Morales verurteilte den Putschversuch sofort. "Wir sind überzeugt, dass Demokratie die einzige Lösung für Differenzen ist und dass Institutionen und Rechtsstaatlichkeit respektiert werden," schrieb Morales auf X. "Wir fordern weiterhin die Festnahme und Verurteilung aller Beteiligten an diesem Verbrechen."
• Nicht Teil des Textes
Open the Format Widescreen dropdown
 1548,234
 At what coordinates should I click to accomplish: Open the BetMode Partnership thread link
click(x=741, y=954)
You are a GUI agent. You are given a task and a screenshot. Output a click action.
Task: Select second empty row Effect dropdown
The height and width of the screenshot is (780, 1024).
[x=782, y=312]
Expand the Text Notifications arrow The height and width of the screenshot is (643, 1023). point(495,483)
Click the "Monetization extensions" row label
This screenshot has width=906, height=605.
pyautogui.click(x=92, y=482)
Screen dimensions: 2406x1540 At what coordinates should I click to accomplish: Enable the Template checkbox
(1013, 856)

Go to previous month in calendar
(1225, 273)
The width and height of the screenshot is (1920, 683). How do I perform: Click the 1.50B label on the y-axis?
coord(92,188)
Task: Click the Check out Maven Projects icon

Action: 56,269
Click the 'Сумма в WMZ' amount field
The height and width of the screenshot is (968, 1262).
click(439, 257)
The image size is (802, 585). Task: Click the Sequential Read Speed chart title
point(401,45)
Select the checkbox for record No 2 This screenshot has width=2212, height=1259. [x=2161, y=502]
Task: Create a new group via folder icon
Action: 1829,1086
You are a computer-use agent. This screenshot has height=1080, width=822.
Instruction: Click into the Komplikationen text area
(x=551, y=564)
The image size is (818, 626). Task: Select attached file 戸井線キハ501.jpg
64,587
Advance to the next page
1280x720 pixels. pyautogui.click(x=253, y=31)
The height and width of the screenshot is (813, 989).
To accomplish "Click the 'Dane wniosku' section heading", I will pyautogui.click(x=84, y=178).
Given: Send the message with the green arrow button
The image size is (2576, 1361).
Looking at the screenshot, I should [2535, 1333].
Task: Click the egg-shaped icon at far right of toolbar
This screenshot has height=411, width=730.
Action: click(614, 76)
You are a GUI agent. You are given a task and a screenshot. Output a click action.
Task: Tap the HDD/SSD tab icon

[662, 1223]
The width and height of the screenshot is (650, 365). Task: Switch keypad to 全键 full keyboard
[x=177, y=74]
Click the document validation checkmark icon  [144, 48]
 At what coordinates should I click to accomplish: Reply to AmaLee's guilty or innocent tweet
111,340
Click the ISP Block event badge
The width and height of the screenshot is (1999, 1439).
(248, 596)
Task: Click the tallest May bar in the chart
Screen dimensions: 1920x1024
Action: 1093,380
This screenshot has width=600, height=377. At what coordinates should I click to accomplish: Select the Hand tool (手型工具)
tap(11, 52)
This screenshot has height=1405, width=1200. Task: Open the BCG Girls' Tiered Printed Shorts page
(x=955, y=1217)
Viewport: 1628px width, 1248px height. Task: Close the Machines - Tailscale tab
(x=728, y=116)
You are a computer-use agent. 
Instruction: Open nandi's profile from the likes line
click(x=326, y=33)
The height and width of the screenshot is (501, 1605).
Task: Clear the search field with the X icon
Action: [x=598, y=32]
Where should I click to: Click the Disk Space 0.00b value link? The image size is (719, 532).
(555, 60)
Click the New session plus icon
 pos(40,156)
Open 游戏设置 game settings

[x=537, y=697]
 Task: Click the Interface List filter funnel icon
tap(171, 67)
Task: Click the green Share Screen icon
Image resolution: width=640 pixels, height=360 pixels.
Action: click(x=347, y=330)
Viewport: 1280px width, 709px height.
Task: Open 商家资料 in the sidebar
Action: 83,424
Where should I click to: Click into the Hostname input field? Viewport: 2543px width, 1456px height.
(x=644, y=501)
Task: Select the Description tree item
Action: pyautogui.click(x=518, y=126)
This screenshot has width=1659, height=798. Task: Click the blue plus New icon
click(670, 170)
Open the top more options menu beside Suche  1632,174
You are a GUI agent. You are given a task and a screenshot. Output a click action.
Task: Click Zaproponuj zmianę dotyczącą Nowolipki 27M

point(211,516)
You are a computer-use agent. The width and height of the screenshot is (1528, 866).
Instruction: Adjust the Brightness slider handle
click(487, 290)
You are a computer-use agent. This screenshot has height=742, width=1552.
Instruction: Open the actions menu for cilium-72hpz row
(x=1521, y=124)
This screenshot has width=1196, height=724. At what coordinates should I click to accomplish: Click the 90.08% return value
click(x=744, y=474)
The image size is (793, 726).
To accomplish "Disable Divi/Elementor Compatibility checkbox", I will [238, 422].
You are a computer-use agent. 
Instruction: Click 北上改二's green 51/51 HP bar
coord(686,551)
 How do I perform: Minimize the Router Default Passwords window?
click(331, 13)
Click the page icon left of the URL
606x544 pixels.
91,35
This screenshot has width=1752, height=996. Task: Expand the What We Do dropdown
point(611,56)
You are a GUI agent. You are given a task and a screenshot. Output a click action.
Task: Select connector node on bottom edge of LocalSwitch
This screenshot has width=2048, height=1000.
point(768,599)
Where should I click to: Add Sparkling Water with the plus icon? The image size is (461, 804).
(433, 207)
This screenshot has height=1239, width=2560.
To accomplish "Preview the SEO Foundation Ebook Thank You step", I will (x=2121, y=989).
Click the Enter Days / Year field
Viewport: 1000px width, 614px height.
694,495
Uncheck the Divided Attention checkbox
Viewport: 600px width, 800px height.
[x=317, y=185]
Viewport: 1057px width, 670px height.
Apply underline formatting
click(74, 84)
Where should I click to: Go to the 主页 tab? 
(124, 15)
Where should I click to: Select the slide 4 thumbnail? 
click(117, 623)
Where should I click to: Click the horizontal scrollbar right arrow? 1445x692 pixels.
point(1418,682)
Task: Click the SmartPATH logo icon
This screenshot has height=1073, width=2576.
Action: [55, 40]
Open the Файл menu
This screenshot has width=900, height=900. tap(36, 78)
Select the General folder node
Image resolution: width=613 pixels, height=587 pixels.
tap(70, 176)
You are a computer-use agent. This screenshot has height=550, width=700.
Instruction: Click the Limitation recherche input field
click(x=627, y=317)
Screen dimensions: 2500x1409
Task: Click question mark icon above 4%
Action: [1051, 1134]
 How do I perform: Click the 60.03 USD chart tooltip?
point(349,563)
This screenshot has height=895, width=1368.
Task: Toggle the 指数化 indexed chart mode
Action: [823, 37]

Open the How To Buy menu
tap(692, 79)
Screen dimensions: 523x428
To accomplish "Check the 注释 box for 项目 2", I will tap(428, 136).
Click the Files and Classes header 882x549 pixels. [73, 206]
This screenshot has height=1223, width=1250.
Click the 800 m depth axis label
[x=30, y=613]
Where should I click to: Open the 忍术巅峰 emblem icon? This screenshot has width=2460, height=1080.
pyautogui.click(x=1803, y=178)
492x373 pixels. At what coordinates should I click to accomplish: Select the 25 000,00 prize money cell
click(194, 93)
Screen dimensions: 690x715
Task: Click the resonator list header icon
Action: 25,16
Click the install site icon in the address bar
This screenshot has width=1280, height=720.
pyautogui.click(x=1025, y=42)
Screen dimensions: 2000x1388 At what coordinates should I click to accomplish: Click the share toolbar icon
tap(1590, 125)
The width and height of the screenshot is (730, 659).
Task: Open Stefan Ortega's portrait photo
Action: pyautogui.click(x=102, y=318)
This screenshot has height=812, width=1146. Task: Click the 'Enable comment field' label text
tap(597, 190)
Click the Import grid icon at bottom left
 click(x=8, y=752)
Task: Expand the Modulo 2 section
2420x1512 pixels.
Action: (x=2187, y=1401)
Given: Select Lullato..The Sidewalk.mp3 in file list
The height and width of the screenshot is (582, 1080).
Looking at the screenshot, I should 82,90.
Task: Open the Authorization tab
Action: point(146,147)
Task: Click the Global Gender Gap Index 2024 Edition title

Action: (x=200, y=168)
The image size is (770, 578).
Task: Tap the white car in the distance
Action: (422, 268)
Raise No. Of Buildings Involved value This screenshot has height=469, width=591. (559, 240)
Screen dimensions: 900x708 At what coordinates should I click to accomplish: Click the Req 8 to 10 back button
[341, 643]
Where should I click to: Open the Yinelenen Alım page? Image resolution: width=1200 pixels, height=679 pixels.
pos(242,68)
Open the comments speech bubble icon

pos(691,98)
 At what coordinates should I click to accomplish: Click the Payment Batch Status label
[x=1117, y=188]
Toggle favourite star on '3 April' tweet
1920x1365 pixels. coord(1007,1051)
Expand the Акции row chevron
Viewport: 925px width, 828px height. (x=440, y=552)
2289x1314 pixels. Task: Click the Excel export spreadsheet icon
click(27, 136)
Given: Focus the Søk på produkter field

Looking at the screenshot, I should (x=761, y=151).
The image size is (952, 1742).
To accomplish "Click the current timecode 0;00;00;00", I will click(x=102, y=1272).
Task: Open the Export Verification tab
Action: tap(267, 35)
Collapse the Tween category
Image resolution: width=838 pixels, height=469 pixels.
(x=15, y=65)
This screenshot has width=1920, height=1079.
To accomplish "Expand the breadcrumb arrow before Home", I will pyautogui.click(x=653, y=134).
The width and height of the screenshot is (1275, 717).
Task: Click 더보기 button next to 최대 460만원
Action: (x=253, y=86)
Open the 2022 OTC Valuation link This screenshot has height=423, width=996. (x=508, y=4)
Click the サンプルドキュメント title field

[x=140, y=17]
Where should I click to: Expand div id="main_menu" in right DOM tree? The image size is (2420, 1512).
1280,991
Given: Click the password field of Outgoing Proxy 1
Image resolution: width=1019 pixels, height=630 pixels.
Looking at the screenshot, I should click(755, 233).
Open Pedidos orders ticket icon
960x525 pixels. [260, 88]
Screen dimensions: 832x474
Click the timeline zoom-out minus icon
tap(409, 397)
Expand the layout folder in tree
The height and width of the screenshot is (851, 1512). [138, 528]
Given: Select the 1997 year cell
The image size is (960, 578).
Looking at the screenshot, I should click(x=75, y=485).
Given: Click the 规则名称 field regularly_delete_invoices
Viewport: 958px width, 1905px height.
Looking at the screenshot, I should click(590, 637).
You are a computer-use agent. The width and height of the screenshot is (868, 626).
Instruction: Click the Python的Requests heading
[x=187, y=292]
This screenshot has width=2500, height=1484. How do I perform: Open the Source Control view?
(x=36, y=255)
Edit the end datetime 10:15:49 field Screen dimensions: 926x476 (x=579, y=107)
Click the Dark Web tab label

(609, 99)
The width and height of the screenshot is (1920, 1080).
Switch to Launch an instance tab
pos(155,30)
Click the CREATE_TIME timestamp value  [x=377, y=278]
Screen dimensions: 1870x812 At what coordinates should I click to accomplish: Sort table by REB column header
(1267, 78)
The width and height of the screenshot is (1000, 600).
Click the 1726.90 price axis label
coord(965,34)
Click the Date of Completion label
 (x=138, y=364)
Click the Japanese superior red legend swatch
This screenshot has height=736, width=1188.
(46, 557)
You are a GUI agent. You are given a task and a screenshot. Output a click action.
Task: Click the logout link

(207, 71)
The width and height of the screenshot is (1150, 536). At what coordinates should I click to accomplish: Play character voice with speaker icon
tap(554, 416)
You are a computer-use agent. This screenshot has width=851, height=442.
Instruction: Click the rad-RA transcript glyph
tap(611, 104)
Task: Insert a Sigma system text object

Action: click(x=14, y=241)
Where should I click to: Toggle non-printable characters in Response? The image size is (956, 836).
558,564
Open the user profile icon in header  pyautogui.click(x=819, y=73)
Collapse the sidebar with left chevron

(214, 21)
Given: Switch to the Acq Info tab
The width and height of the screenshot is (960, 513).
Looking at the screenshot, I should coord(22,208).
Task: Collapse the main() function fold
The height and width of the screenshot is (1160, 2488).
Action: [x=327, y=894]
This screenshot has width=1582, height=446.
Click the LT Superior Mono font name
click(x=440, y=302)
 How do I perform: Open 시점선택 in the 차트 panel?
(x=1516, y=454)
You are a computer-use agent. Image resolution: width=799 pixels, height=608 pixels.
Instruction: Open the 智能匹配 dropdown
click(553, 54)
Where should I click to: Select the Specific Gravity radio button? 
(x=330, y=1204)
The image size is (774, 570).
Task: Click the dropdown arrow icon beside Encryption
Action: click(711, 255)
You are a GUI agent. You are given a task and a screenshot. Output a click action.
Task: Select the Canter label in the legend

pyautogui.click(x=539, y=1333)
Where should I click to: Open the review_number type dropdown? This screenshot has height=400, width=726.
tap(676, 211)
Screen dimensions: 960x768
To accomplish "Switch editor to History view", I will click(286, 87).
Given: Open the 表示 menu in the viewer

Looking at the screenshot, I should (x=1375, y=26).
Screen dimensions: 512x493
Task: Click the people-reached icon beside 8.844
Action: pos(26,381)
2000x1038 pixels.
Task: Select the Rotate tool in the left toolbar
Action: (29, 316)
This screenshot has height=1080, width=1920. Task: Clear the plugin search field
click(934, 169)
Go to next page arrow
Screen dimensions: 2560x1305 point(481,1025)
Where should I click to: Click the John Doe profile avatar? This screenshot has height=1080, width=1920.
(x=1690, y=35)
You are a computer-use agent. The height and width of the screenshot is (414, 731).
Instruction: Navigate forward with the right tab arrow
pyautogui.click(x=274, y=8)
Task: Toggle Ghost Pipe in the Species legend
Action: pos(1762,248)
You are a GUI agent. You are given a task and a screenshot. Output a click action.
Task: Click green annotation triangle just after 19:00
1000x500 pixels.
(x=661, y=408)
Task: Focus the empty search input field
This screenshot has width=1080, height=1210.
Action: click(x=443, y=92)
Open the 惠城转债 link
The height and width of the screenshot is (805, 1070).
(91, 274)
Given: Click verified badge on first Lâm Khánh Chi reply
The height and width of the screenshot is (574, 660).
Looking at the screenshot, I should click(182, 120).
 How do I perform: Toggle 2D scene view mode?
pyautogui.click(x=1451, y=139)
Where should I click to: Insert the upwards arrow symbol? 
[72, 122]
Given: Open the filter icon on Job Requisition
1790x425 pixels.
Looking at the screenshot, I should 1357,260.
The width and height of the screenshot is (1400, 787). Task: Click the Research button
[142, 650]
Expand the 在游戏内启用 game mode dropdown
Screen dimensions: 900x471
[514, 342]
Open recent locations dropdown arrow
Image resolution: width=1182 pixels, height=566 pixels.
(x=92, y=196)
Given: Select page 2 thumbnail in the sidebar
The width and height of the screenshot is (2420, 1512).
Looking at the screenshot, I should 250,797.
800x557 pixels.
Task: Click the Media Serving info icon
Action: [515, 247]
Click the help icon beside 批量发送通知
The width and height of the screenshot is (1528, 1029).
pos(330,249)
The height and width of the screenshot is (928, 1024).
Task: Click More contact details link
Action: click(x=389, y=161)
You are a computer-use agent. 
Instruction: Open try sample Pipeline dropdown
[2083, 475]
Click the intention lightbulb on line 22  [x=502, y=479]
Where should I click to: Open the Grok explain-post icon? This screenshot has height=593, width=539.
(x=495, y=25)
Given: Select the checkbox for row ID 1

Internationale Solidarität stärkt Arces Position

Internationale Organisationen und die Präsidenten einiger lateinamerikanischer Länder zeigten Solidarität mit der demokratisch gewählten Regierung Boliviens. "Ich verurteile in den stärksten Tönen Versuche, die demokratisch gewählte Regierung Boliviens zu stürzen," schrieb EU-Kommissarin Ursula von der Leyen auf der Plattform X. Die Europäische Union steht den Demokratien bei.

  1. Der Generál Juan Jose Zuniga und der Vizeadmirál Juan Arnez Salvador, die verhaftet wurden, werden beschuldigt, an einem Putschversuch gegen die bolivianische Regierung unter Präsident Luis Arce beteiligt gewesen zu sein.
  2. In Reaktion auf den Putschversuch äußerte sich der Bürgermeister Eva Copa von El Alto, einer Stadt, die der Regierung unterstützt, folgendermaßen: "Wir werden keine Demokratie angegriffen lassen."
  3. Militärkonflikte in Bolivien sind eine historische Frage gewesen, mit zahlreichen Putschversuchen und Perioden militärischer Herrschaft seit der Unabhängigkeit des Landes 1825.
  4. Nach Entlassung des gesamten Führungskreises der Streitkräfte befahl Präsident Arce, neue Leiter in die militärischen Zweige einzusetzen. Dadurch zogen sich die Truppen aus dem zentralen Platz in La Paz zurück.
  5. Es gab Hinweise, dass General Juan Jose Zuniga seinen Putschversuch mit Präsident Arce selbst abgesprochen haben könnte, um seine Popularität zu steigern, wie Zunigas spätere Aussagen nahelegten.
  6. Nach dem gescheiterten Putschversuch äußerten internationale Organisationen und Führer Solidarität mit der demokratisch gewählten bolivianischen Regierung und verurteilten Versuche, sie zu stürzen, während sie die verfassungsmäßige Ordnung aufrechterhielten.